Appointments should be scheduled for the individual's best time of day, linked to when their drugs are working to avoid them getting 'stuck', and be as short and stress-free as possible to minimise tremors and random movements.27 Control of movements can be difficult during operative dentistry and the use of mouth props and cradling the person's head in the operator's arm at the elbow for stability have both been advocated.53 Care is required when giving an injection to avoid damage to the patient or needle-stick injury to the operator.
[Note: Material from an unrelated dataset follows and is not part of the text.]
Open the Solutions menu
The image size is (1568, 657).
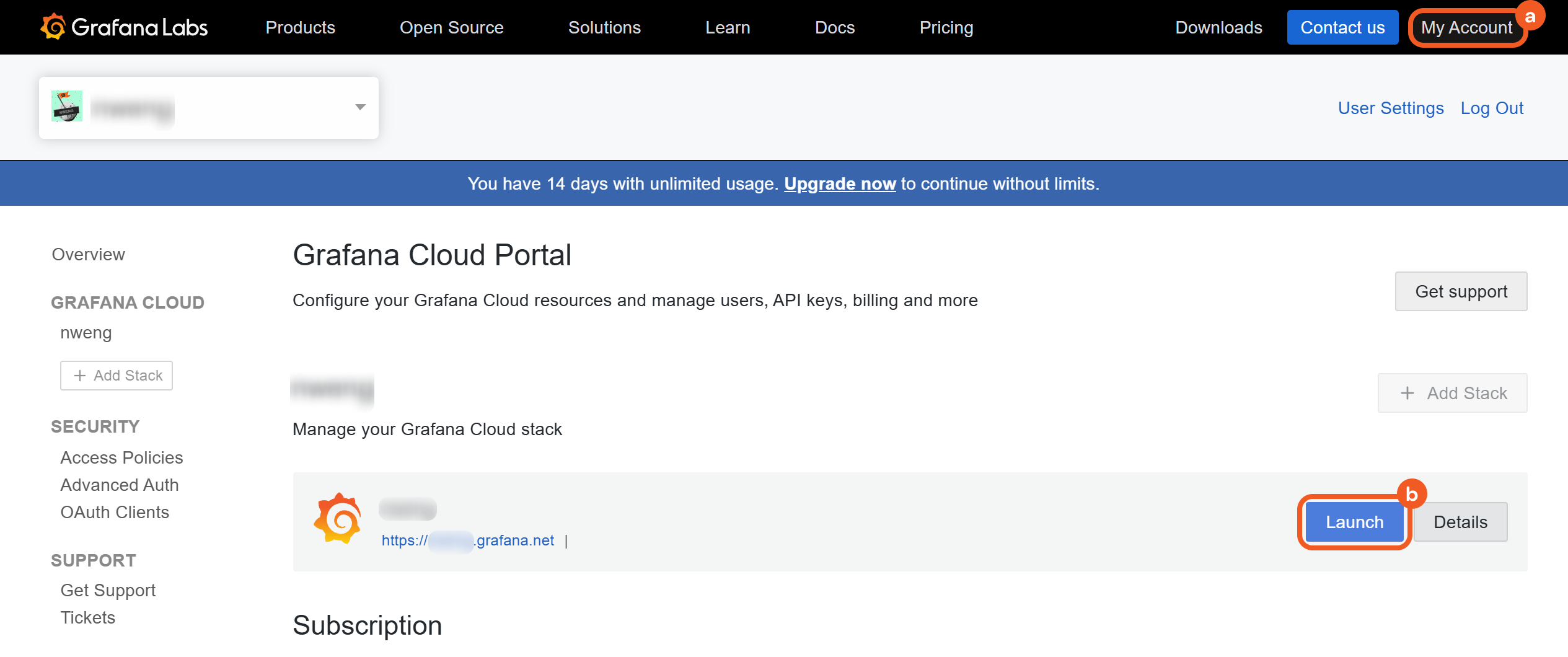point(604,27)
On occasions it may be in the interests of all parties to defer treatment in the hope that the next appointment will be on a 'less mobile' day.

During operative dentistry, particularly if using conscious sedation, airway protection is a prime concern because of the impaired swallowing reflex and the risk of pulmonary aspiration of saliva and debris. The dental chair should not be reclined more than 45° and the use of rubber dam, with additional suction behind the dam to cope with salivary secretions, is recommended.27

At the end of treatment, the chair should be raised slowly to avoid problems with loss of balance or postural hypotension. On leaving the dental chair, the characteristic slow movements and shuffling gait of PD can make it difficult for the person to get moving. Reminding the person to 'take big steps' helps to initiate the walking process.27

Access

Cost, anxiety and access to dental premises have been identified as the three major barriers to dental care for people with PD.36 Dental services need to take account of the current mobility of the individual and their likely mobility throughout the life of their disease process. This requires the consideration of the individual's access to the dental surgery while they remain ambulant, if they become a wheelchair user, and the possible eventual need for domiciliary dental care.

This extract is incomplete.